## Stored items
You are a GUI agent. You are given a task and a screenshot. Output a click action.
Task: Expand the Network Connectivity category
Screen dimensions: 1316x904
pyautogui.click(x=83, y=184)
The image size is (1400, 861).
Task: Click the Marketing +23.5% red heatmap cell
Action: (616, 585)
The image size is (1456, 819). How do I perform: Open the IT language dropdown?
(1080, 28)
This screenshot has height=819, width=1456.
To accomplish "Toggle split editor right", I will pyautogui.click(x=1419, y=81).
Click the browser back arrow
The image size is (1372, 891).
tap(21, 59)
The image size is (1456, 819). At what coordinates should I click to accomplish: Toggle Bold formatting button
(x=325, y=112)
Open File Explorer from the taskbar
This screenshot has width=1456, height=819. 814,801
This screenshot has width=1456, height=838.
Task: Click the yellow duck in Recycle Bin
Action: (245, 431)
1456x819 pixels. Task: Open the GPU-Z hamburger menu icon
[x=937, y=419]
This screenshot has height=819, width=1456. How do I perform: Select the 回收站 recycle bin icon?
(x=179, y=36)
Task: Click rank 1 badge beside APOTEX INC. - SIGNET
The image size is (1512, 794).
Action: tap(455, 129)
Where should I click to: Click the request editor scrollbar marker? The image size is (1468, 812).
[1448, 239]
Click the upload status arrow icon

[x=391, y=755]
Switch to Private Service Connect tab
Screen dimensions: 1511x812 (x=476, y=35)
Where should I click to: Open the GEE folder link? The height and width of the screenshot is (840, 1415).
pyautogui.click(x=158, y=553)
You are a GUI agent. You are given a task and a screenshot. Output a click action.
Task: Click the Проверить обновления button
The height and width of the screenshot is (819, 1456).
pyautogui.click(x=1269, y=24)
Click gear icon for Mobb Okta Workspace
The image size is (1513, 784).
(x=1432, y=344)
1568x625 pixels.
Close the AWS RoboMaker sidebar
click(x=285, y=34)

## Exercise brief
In the data above, find the line containing "Click the upload status arrow icon", then copy it and every later line exactly.

## Expected output
Click the upload status arrow icon

[x=391, y=755]
Switch to Private Service Connect tab
Screen dimensions: 1511x812 (x=476, y=35)
Where should I click to: Open the GEE folder link? The height and width of the screenshot is (840, 1415).
pyautogui.click(x=158, y=553)
You are a GUI agent. You are given a task and a screenshot. Output a click action.
Task: Click the Проверить обновления button
The height and width of the screenshot is (819, 1456).
pyautogui.click(x=1269, y=24)
Click gear icon for Mobb Okta Workspace
The image size is (1513, 784).
(x=1432, y=344)
1568x625 pixels.
Close the AWS RoboMaker sidebar
click(x=285, y=34)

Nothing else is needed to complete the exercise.